Starting at the first of the items below and ending with the line that contains "(x=412, y=16)", copy every line word for word, including that last one. Leave the pictures out of your copy.

=== Exercise inputs ===

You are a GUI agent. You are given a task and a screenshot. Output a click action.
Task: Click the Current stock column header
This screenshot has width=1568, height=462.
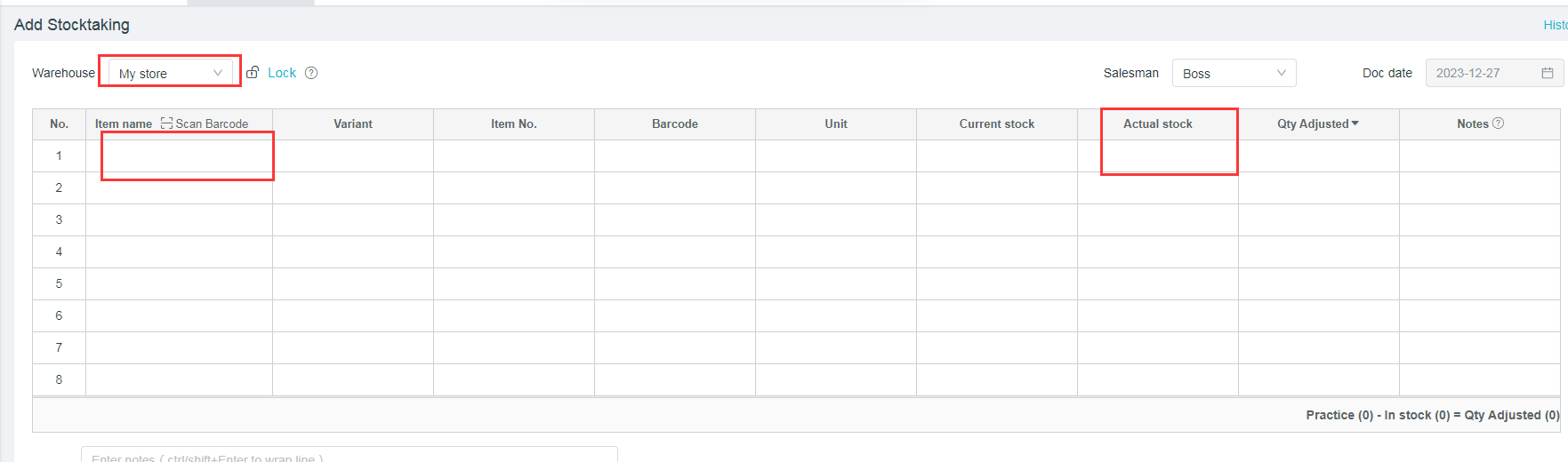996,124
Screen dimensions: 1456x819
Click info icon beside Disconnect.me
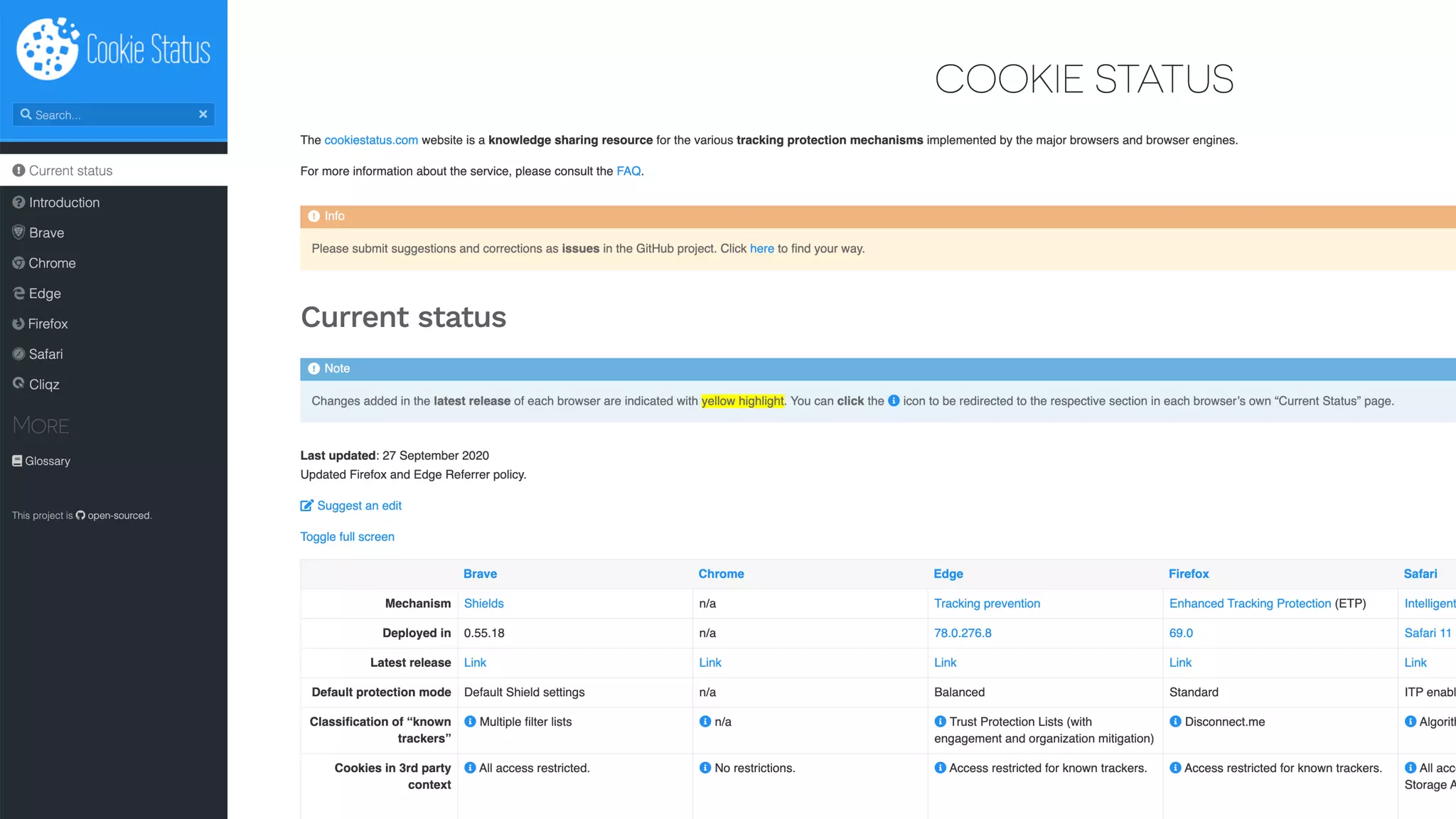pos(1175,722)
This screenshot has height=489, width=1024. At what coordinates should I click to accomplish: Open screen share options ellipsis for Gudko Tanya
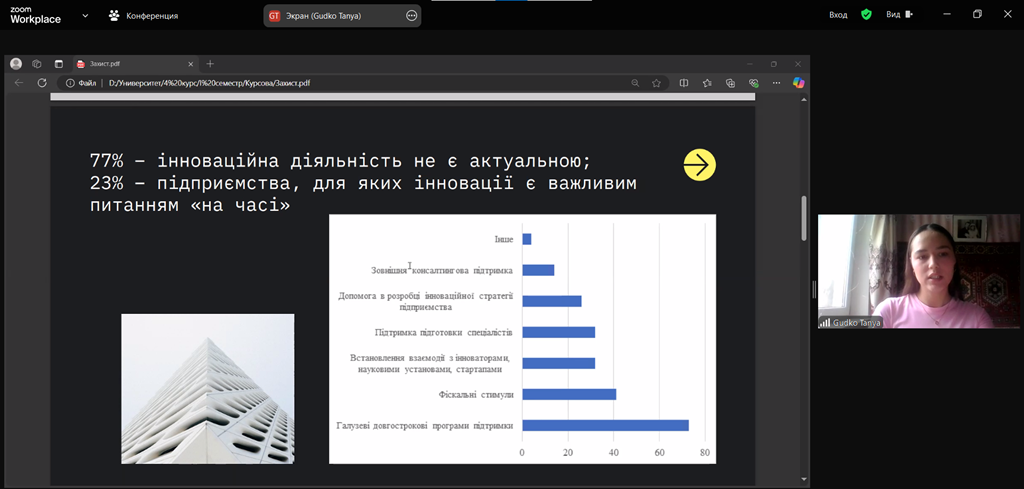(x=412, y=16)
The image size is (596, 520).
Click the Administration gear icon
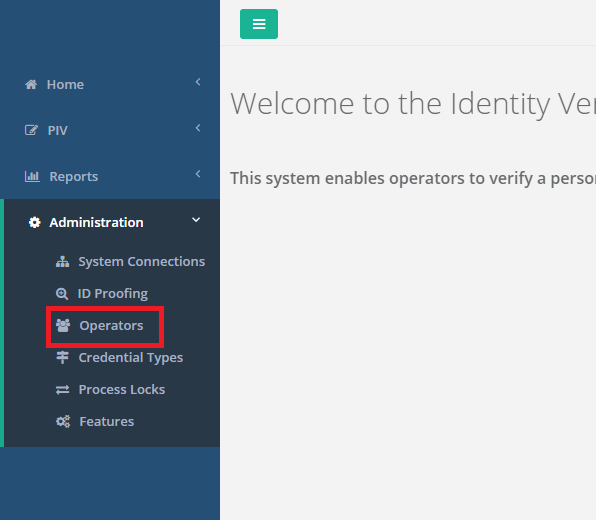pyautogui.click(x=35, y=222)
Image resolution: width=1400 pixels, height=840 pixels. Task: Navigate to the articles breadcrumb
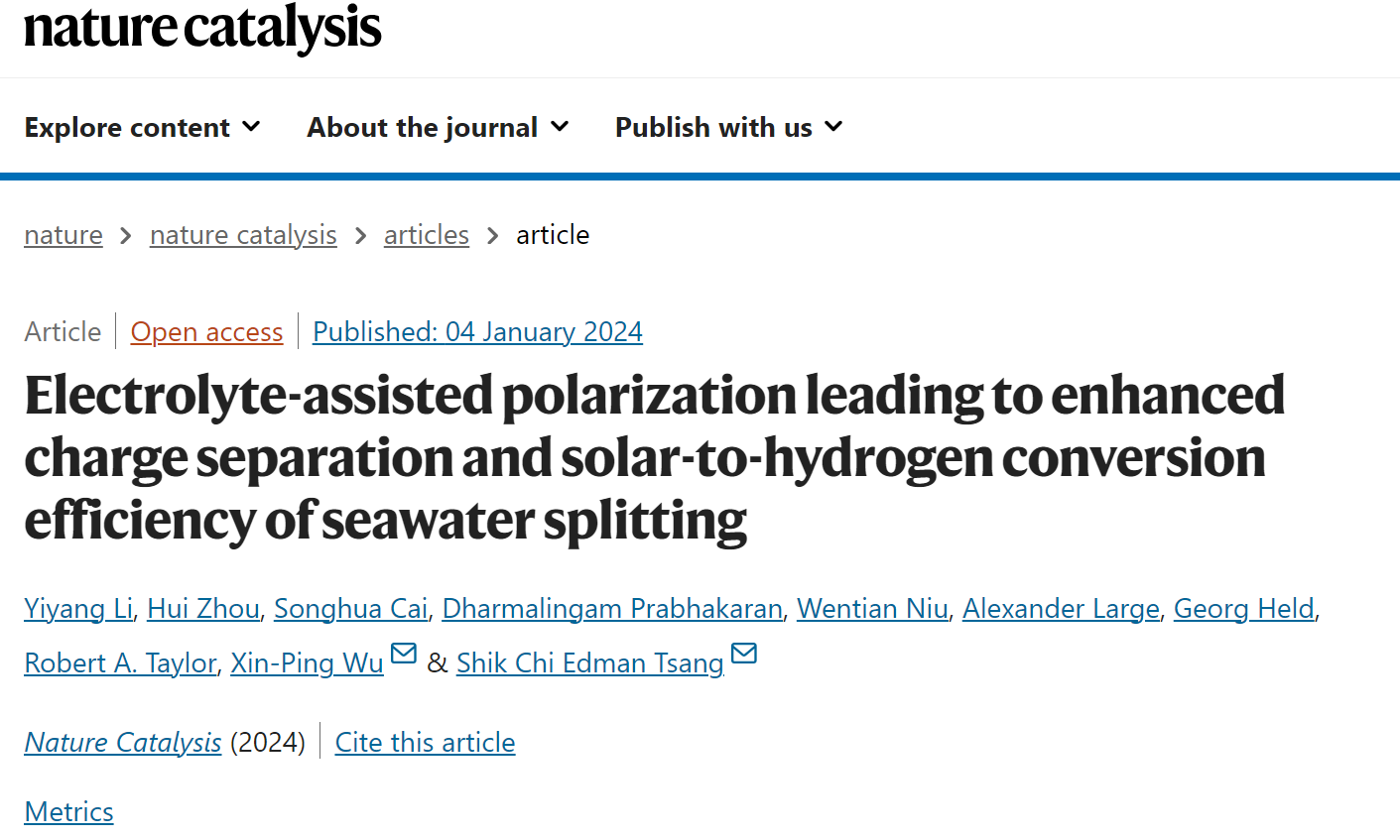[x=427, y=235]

===

Solution to this problem:
You are a GUI agent. You are given a task and a screenshot. Output a click action.
Task: Click the Current stock column header
This screenshot has width=1568, height=462.
996,124
Screen dimensions: 1456x819
Click info icon beside Disconnect.me
pos(1175,722)
This screenshot has height=489, width=1024. At what coordinates should I click to accomplish: Open screen share options ellipsis for Gudko Tanya
(x=412, y=16)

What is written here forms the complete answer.